Picnicking in the park
Sarah Larkin often rides her bike by Hoyt Lake in Delaware Park, and this year she is seeing people of all ages enjoying an old-fashioned picnic.
“At dinner time you see groups of people with their lawn chairs having dinner together because they can spread out. We have been noticing that a lot more,” said Larkin, public relations and events coordinator for Buffalo Olmsted Parks Conservancy.
Some bring their own food, but others are opting for takeout, Larkin has noticed.
“For people who may not want to go to a restaurant right now, they’re still doing the takeout and finding a spot. Obviously Delaware Park is the most popular, but we’ve been starting to see it through all of our parks, too,” she said.
Attendance at the six Olmsted Parks is up. “We have seen about a 40-50% increase in park usage throughout the system. It’s been a crazy couple months for all of us, but it’s been very rewarding at the same time. It’s been nice to see people who may not have gone to the parks before really using them,” she said.
Canning and preserving
There has been renewed interest in canning in recent years, and its popularity is continuing this summer.
For many, canning is a family affair.
“I learned canning from my mother, and she learned it from her mother. It’s definitely a traditional family activity,” said Sullivan, of Agle’s Farm Market.
And it’s one best learned by observing. “I think it would be overwhelming if you were just reading it in a cookbook,” Sullivan said.
Tomatoes and pickles are two favorites, and everyone has their own favorite family recipes. Grandma’s sauce. Dad’s salsa. Pickles, spicy or sweet.
“Canning is a good family activity. People get nervous about the boiling water, but kids can scrub the cucumbers and mash the berries for jam,” said Kathy Manley, who teaches canning classes through Zoom for Lexington Co-op.
“It’s time together. It’s a nice sense of accomplishment, and the end result is delicious,” Manley said.
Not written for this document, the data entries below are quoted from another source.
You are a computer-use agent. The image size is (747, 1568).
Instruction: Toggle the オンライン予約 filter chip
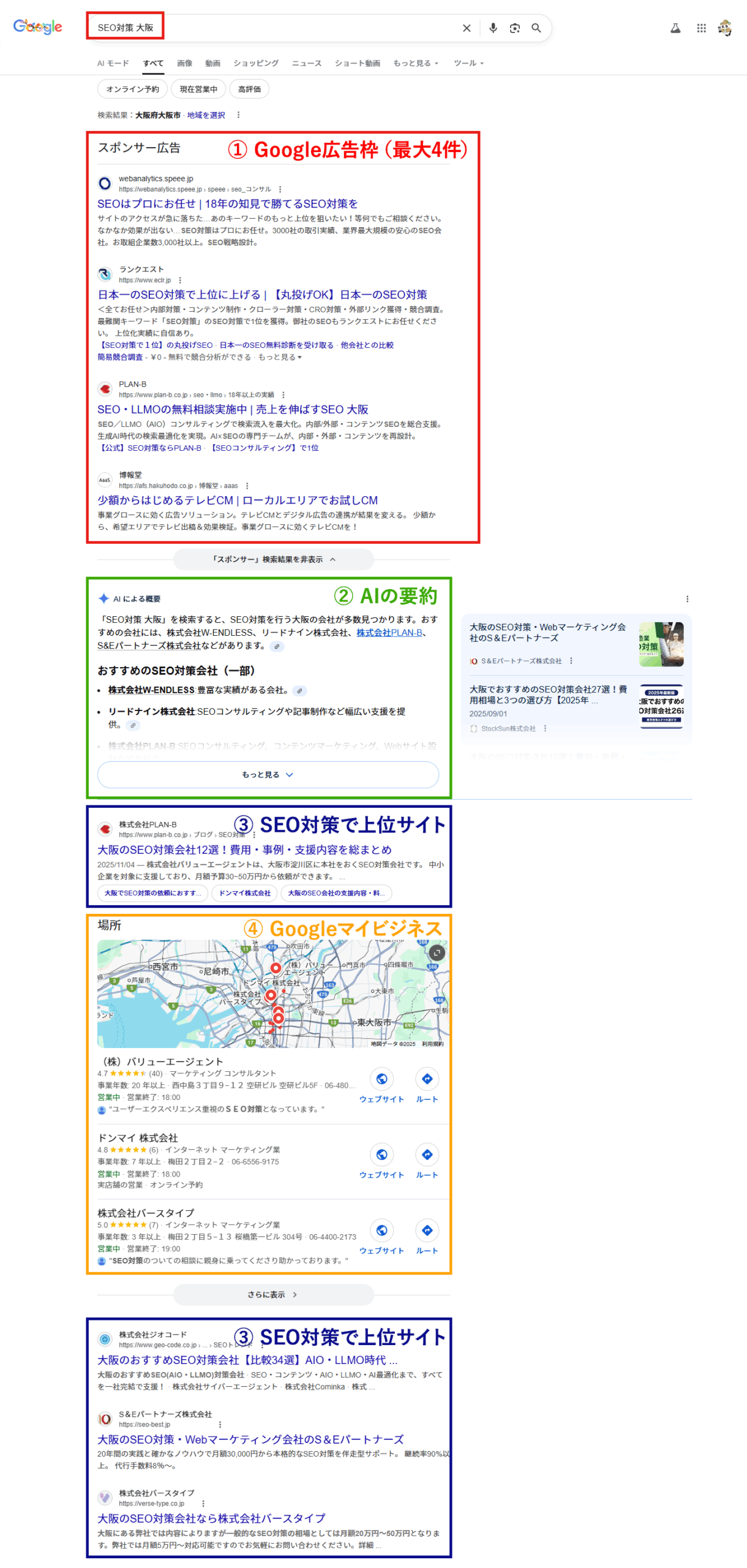(132, 89)
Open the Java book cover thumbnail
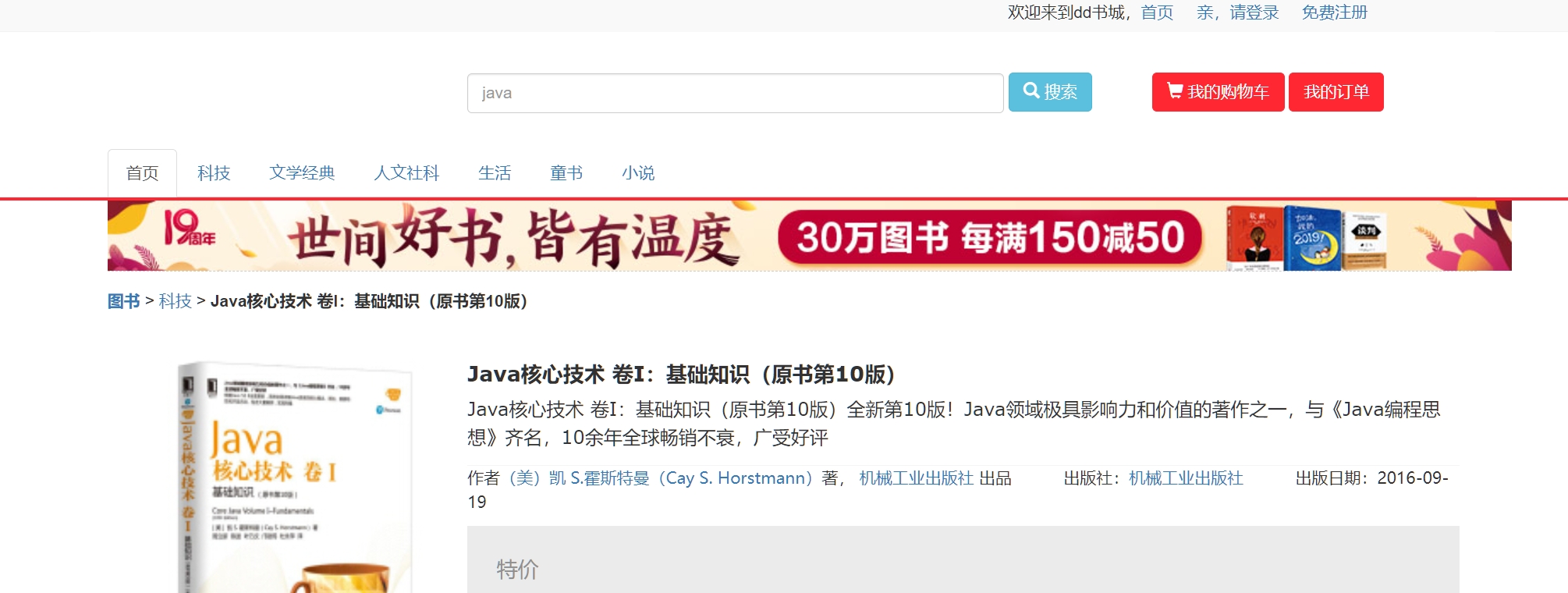Viewport: 1568px width, 593px height. coord(294,478)
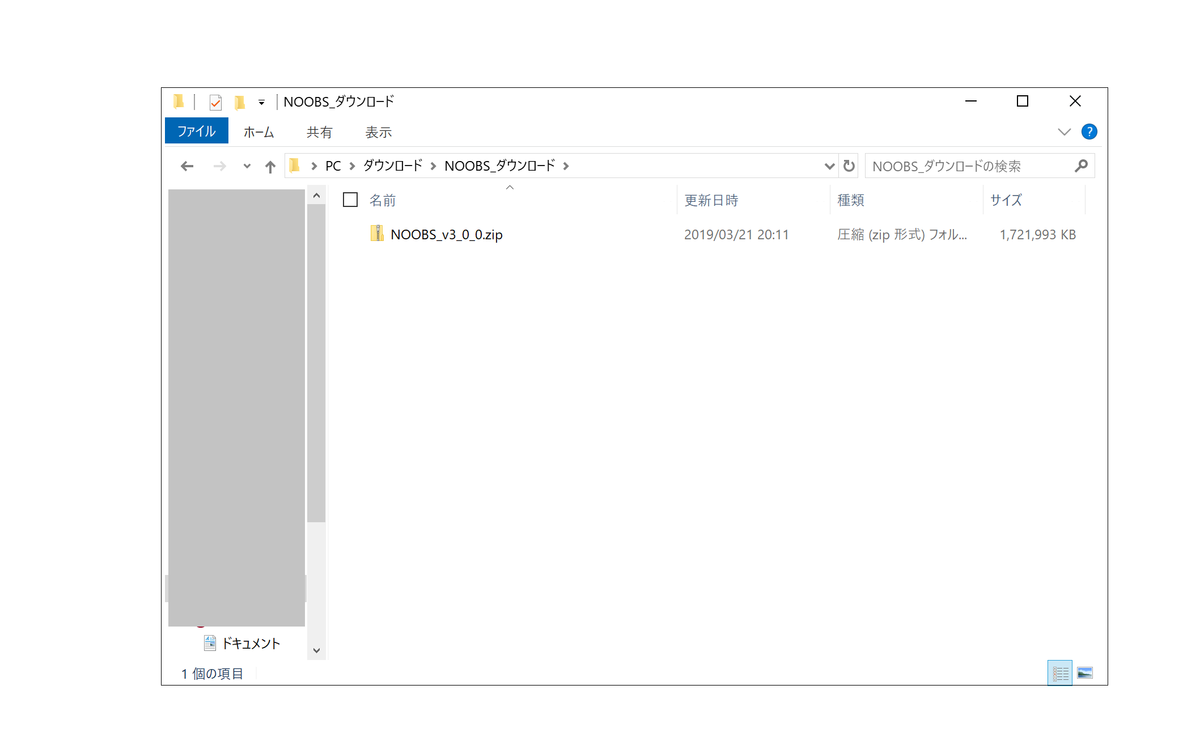
Task: Open Explorer help via the blue question mark
Action: [x=1089, y=131]
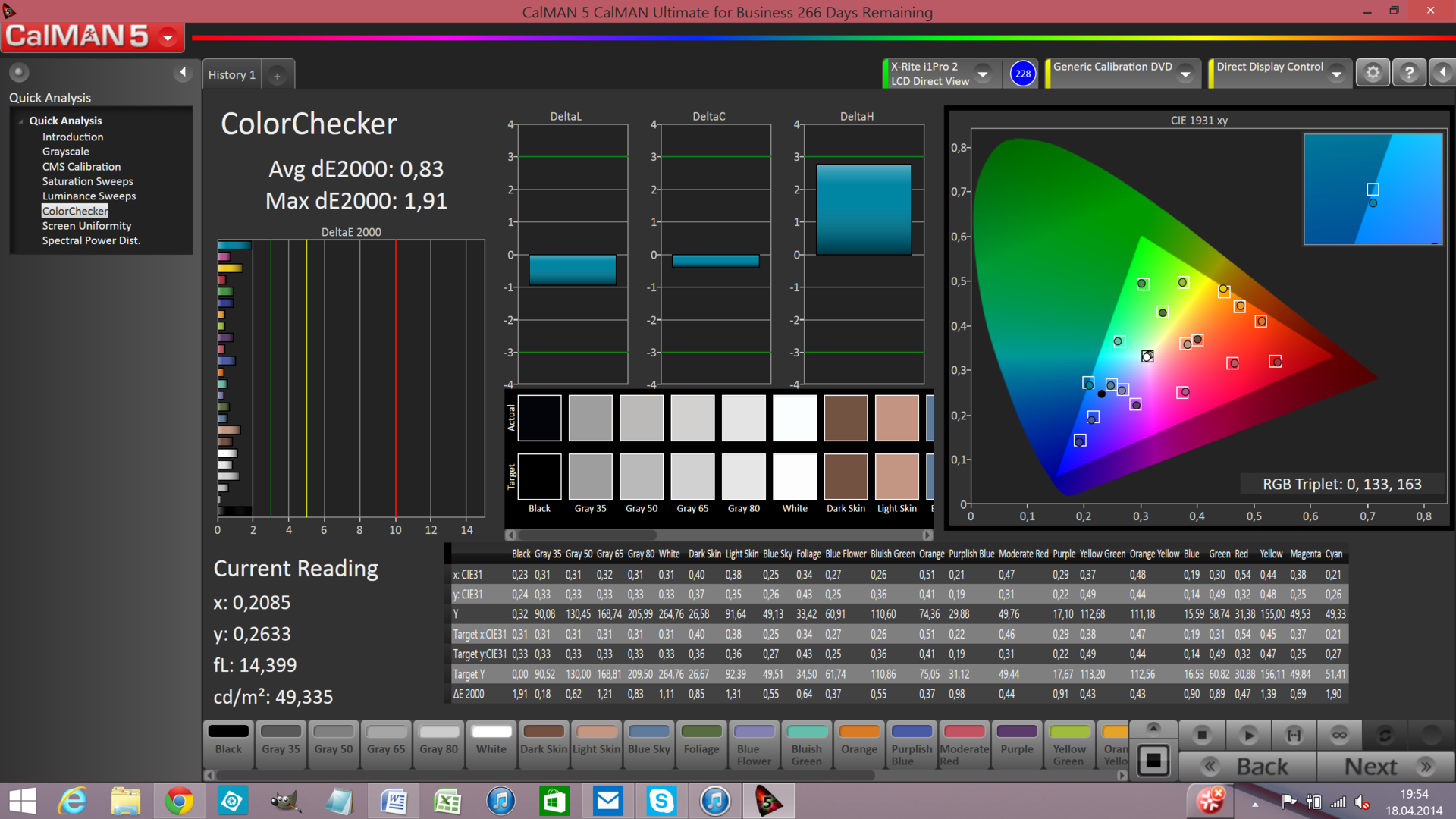Open Google Chrome from the taskbar
The image size is (1456, 819).
coord(179,801)
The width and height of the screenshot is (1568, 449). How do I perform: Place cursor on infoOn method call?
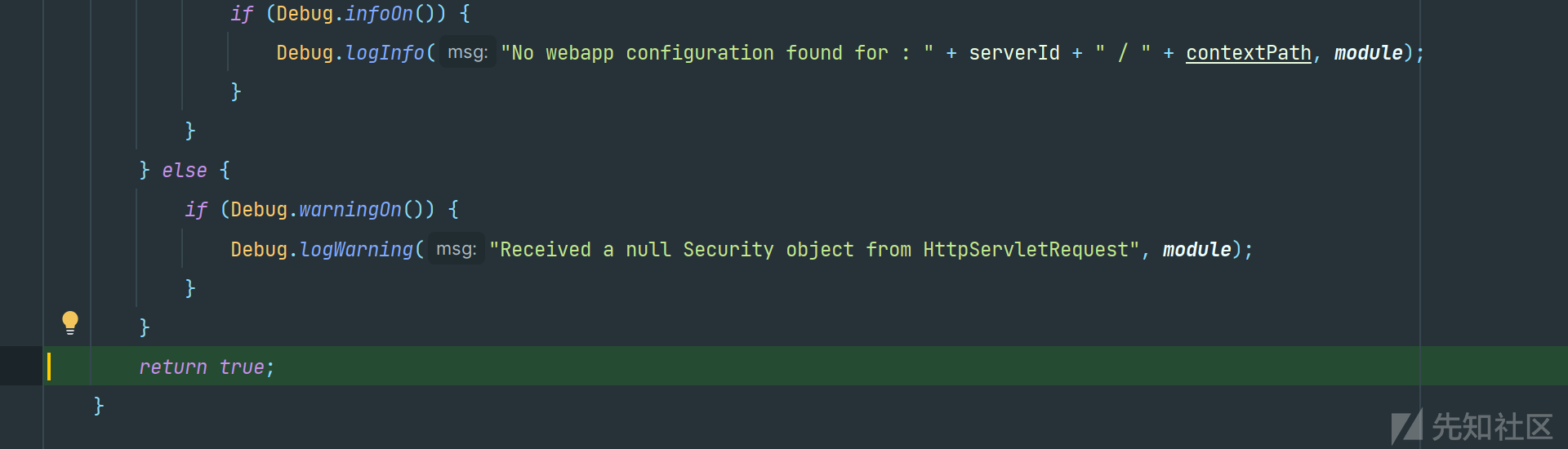point(379,14)

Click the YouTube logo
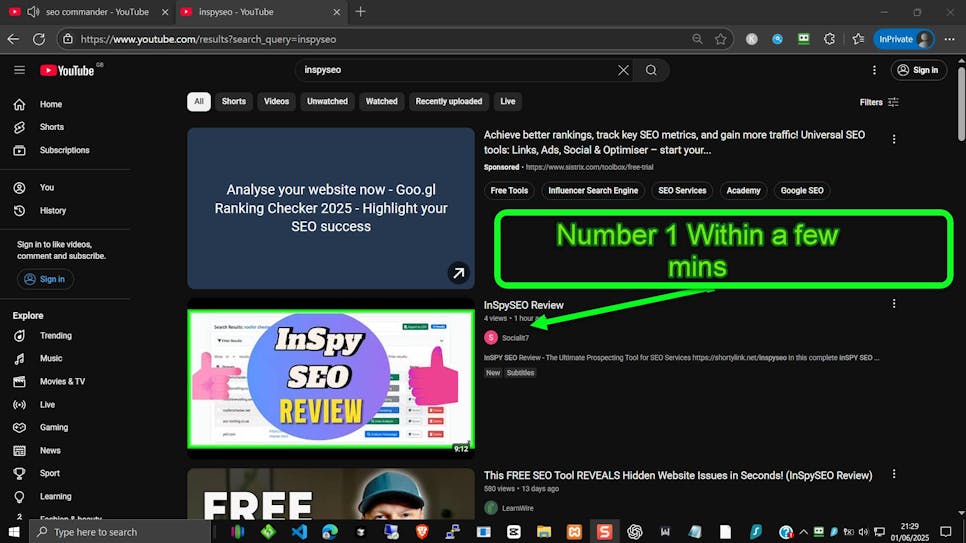(x=68, y=70)
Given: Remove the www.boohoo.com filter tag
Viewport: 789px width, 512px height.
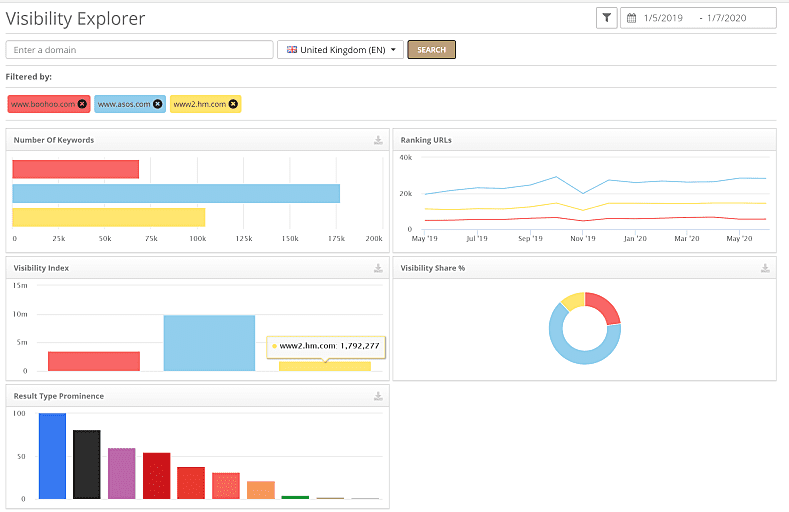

It’s an extension of another family activity that’s enjoying a boom this year: vegetable gardening. During the spring planting season, customers were talking a lot about it, Sullivan said.
“Someone would say, ‘I haven’t planted a vegetable garden in 20 years. I think I’m going to give it a try again.’ Or ‘The kids are home from school so we’re starting from seed. If the seed stuff works out, great. If not we’ll come back for the already started plants,’” Sullivan said.